#### Work required
Everything from the line containing "Screen dimensions: 747x668" through the line containing "Task: Open the 분위기 임장 routine row" should be repeated exactly, and nothing else from the data.

Start of Block

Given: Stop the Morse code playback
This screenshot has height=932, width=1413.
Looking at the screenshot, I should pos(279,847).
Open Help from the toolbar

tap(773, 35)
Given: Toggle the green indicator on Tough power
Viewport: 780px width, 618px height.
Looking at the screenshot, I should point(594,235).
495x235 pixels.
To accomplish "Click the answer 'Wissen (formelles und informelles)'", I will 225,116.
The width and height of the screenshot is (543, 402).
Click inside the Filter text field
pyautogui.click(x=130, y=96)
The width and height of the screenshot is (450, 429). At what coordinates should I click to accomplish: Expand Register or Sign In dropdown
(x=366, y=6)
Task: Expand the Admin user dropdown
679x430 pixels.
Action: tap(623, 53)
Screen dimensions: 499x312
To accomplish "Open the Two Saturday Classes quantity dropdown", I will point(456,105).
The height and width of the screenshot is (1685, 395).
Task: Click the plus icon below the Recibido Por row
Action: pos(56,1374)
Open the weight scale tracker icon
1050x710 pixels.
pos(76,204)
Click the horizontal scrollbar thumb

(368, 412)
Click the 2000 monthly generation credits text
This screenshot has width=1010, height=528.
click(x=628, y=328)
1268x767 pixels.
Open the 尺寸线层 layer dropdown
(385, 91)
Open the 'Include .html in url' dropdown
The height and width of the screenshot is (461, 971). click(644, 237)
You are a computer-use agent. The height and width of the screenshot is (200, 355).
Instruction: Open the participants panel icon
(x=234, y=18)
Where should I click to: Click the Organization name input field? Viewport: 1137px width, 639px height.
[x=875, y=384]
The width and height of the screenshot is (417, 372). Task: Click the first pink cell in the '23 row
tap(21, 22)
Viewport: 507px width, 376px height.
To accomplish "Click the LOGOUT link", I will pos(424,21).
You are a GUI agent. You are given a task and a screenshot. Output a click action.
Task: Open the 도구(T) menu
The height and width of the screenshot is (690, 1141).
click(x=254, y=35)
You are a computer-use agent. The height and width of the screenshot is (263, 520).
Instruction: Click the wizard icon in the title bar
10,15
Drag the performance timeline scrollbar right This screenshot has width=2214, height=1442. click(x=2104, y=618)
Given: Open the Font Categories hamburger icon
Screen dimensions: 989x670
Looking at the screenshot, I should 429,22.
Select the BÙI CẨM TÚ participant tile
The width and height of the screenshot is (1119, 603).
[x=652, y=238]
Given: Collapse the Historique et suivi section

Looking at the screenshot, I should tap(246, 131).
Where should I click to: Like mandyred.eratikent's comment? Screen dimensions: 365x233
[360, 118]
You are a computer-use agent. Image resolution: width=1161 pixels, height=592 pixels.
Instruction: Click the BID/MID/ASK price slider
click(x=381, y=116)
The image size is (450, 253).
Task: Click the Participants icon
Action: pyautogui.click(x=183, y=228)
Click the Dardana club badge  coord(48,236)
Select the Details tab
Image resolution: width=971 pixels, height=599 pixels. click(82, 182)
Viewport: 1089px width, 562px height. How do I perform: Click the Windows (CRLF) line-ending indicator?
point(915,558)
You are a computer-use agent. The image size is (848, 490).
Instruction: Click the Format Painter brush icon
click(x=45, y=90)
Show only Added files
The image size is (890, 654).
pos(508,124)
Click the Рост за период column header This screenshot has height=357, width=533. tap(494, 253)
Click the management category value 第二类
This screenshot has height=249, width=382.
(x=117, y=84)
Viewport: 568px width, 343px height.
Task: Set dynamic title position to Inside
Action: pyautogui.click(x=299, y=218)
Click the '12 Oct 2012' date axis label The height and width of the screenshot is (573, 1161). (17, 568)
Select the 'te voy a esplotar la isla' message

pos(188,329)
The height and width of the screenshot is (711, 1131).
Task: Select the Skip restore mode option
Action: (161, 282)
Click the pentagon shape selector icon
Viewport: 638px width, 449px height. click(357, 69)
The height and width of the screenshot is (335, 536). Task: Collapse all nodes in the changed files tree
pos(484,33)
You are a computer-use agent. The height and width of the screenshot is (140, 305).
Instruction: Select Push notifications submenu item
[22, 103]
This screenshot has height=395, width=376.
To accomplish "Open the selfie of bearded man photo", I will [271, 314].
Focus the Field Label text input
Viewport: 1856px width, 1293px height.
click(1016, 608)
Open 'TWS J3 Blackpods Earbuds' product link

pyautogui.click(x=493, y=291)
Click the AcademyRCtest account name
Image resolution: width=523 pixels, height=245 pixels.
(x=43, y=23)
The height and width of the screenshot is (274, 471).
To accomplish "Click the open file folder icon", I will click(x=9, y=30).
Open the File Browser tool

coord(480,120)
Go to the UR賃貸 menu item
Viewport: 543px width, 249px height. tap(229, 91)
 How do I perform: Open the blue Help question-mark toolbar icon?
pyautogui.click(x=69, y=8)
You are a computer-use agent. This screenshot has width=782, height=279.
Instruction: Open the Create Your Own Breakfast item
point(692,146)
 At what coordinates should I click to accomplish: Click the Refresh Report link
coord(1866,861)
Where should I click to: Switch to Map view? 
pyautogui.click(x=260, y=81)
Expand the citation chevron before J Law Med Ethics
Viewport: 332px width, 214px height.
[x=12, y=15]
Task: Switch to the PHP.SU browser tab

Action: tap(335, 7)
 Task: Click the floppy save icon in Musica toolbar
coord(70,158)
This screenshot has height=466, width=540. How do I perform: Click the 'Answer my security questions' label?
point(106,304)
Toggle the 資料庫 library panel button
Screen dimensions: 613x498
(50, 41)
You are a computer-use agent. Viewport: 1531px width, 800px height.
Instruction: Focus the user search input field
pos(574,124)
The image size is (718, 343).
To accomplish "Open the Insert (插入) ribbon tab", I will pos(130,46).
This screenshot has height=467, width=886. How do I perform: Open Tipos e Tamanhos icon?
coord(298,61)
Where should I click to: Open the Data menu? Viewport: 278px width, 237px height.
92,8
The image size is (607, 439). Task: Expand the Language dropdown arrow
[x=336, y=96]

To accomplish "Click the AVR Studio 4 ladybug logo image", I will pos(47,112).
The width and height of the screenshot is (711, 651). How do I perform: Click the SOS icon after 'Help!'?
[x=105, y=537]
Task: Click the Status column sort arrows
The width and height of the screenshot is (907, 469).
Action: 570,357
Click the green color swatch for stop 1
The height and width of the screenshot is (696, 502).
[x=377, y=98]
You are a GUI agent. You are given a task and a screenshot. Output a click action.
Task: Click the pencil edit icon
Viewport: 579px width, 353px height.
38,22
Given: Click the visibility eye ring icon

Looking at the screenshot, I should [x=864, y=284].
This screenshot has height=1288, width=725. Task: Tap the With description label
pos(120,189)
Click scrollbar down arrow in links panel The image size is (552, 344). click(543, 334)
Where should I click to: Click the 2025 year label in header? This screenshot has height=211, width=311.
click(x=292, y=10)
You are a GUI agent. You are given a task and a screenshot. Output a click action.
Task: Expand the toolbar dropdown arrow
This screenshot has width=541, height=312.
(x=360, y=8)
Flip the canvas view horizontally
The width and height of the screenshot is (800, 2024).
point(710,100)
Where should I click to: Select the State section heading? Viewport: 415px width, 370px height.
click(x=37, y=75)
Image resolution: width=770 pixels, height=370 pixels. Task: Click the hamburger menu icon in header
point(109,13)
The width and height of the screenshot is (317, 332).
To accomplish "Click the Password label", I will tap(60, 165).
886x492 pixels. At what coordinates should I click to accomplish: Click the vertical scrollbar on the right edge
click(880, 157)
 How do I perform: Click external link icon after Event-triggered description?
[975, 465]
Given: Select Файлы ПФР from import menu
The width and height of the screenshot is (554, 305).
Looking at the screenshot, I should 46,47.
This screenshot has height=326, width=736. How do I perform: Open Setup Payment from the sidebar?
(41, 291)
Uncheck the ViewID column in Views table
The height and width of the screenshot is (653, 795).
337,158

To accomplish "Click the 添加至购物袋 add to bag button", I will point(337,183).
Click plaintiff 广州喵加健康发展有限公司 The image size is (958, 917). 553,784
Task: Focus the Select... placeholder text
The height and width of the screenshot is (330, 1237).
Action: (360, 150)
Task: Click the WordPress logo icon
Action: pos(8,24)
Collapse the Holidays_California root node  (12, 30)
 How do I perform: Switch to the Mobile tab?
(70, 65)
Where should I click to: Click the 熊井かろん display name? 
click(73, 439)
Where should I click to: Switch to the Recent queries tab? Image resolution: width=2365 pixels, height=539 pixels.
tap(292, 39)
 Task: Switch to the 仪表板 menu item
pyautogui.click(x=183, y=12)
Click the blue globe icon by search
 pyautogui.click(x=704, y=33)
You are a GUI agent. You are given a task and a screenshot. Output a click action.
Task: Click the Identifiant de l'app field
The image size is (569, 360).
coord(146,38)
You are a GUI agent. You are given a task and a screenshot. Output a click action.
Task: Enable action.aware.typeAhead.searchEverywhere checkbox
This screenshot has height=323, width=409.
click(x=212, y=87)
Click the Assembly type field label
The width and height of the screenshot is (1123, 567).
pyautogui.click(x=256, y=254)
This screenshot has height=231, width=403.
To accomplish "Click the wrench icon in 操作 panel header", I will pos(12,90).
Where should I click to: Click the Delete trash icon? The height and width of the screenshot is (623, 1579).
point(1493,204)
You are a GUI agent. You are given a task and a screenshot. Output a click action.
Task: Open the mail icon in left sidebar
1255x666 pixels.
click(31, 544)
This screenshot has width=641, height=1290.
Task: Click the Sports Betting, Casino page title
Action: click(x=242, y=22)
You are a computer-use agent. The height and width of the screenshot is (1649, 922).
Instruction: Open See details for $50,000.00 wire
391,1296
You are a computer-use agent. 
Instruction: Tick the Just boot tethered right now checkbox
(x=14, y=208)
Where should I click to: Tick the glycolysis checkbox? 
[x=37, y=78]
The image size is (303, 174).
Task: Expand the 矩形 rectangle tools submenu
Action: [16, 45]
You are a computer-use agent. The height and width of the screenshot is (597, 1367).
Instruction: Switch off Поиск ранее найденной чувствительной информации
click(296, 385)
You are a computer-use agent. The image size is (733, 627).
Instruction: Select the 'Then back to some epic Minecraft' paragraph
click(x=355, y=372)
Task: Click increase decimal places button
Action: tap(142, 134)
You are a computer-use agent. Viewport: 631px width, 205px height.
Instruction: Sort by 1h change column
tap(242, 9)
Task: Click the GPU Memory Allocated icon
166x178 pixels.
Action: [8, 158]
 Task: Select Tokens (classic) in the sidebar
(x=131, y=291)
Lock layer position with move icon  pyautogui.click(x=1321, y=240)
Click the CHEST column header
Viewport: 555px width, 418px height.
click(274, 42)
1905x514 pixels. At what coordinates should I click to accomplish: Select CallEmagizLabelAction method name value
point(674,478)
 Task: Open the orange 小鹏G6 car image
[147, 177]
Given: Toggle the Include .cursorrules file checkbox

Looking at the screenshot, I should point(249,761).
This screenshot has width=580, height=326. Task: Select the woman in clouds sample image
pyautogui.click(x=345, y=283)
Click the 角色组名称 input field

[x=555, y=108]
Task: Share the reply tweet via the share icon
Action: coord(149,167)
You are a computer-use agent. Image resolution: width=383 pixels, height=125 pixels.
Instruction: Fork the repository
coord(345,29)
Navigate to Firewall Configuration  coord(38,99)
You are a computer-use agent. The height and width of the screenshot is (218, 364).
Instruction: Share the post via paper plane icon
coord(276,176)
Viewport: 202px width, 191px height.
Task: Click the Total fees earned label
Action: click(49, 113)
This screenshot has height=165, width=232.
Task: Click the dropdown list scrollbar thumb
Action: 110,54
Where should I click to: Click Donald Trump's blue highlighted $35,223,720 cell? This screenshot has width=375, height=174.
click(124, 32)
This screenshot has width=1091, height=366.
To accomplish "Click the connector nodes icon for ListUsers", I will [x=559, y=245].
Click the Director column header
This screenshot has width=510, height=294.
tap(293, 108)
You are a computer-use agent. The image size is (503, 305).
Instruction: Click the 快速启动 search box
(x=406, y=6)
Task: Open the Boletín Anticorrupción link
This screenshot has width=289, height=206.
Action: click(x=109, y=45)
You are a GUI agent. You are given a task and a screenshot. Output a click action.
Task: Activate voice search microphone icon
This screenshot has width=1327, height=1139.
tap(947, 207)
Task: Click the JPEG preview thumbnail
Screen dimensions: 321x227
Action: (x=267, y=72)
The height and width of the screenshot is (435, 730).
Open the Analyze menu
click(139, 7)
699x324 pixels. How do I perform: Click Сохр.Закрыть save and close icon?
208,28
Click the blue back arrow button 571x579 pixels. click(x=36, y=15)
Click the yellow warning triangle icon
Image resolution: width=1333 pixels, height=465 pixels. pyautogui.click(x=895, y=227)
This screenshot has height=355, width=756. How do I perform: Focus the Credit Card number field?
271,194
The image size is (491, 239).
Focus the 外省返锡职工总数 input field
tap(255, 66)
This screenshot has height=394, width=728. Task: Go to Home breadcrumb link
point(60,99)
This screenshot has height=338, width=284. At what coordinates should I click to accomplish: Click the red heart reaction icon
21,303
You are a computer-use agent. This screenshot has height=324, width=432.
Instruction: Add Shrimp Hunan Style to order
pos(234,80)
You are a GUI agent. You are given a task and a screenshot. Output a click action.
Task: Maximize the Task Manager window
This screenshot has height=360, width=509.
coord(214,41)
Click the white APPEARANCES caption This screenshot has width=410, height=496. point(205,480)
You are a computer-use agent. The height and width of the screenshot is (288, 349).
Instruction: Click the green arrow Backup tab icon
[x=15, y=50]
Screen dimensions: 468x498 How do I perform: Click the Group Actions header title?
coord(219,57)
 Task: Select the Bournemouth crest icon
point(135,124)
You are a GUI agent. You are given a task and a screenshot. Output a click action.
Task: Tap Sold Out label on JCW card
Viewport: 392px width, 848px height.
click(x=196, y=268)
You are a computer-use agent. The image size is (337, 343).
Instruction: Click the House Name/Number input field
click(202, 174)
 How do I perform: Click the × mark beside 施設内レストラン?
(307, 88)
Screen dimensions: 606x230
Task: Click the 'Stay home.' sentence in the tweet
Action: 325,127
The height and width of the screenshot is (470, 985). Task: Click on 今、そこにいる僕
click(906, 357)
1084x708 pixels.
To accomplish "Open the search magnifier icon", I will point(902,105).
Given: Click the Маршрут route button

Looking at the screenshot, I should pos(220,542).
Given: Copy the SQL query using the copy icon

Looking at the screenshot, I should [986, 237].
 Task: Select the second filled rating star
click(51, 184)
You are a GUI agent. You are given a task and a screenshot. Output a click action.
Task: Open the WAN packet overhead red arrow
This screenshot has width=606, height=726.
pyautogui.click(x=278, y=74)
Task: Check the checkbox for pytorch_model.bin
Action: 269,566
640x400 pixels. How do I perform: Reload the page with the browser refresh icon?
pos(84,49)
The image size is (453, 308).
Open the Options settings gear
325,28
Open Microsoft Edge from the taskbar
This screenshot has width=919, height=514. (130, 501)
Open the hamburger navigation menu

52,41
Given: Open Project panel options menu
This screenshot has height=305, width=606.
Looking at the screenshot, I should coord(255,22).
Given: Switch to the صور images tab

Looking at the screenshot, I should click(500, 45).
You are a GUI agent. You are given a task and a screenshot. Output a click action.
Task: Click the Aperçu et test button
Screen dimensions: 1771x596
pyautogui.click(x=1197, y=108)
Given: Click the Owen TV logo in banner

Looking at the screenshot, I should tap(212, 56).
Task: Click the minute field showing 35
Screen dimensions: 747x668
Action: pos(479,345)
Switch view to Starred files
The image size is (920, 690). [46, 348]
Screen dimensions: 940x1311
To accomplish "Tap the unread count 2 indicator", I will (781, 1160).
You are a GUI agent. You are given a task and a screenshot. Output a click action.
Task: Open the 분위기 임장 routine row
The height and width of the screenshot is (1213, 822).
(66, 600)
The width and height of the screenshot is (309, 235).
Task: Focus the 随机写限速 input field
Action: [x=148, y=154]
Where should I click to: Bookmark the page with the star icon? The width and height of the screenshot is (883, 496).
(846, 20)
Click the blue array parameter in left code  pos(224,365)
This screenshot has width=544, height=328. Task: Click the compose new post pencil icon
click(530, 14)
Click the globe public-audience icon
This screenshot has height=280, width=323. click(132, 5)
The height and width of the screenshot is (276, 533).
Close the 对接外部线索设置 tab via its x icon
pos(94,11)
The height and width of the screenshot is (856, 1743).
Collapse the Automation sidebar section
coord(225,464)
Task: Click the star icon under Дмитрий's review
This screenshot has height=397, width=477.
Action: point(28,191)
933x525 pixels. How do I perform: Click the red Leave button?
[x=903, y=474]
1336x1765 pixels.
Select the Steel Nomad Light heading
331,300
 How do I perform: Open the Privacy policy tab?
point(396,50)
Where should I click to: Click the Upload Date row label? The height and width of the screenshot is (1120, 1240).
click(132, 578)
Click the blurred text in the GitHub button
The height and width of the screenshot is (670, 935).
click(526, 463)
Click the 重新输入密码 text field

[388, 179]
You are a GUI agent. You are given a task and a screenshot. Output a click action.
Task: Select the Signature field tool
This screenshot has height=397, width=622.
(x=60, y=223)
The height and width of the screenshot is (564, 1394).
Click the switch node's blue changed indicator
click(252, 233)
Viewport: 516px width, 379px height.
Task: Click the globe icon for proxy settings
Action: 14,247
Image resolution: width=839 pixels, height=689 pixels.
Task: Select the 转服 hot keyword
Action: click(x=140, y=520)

End of Block

#### Solution
Screen dimensions: 747x668
Action: pos(479,345)
Switch view to Starred files
The image size is (920, 690). [46, 348]
Screen dimensions: 940x1311
To accomplish "Tap the unread count 2 indicator", I will (781, 1160).
You are a GUI agent. You are given a task and a screenshot. Output a click action.
Task: Open the 분위기 임장 routine row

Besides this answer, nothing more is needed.